## [Selected excerpt]
═══

Maria Methodieva, Who Proved A Garden Can Work Wonders

Maria Methodieva

We partnered with Bulgarian lifestyle magazine EVA to present female leaders from the Bulgarian nonprofit and public sectors. The result was EVA’s Optimistic Issue: 15 Stories of Success. This is one of the featured stories, republished with permission.

Text: Kalina Konstantinova
Photos: Kostadin Krastev-Koko and personal archive
Translation from Bulgarian: Ana Blagova

Maria Methodieva is a philologist. She graduated in Bulgarian, French, and journalism from Saints Cyril and Methodius University in the city of Veliko Tarnovo, Bulgaria. For the first 15 years of her career, she taught French while running a business. Then she spent 10 years as a freelance consultant in the field of social work. She is the chairwoman of the St. Nicholas the Wonderworker Foundation, and, for the past five years, she has managed the Wonder Garden, a social enterprise in the northeastern Bulgarian town of Dobrich.

“Nothing is impossible. Even in Bulgaria.”

Since its creation in 1997, St. Nicholas the Wonderworker Foundation has worked to ensure a dignified and independent life for people with intellectual disabilities and their families. The foundation has initiated more than 30 projects, funding advocacy work and training social workers and parents of children with disabilities. The foundation has been a member of the Bulgarian Association for Persons with Intellectual Disabilities (BAPID) since 2004. It also developed the first pilot model for substitute care in Bulgaria, presenting the results before the Agency for Social Assistance, the national executive body in the field of social care. St. Nicholas the Wonderworker was the first organization to successfully end guardianships for people with intellectual disabilities, setting a legal precedent not only in Bulgaria, but in the whole of Eastern Europe as well. It is because of these achievements that, in 2016, Milena Stoyanova, the first woman to have her guardianship removed, and Maria Methodieva, were guests of honor on the occasion of December 3, the International Day of Persons with Disabilities, at the UN headquarters in Geneva.

The Wonder Garden is one of several projects run by the foundation. It’s a place where people with disabilities grow fruits and vegetables. No other social enterprise in Bulgaria employs so many people with disabilities. This makes the garden unique. Most of its employees are strangers to their families — they were abandoned to institutional care.

═══

## [Data section]
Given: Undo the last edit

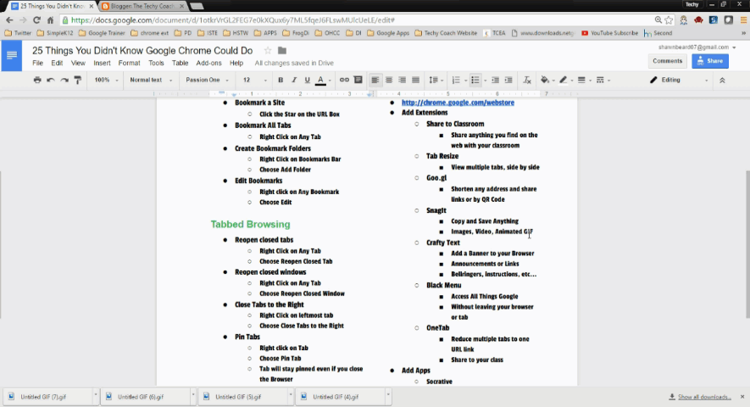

═══

## [Work to complete]
A. According to the profile of Maria Methodieva, since what year has the St. Nicholas the Wonderworker Foundation been a member of the Bulgarian Association for Persons with Intellectual Disabilities?
B. Using the profile of Maria Methodieva, explain why the Wonder Garden is described as unique.

## [Answers for the tasks]
A. Since 2004.

B. No other social enterprise in Bulgaria employs as many people with disabilities as the Wonder Garden does.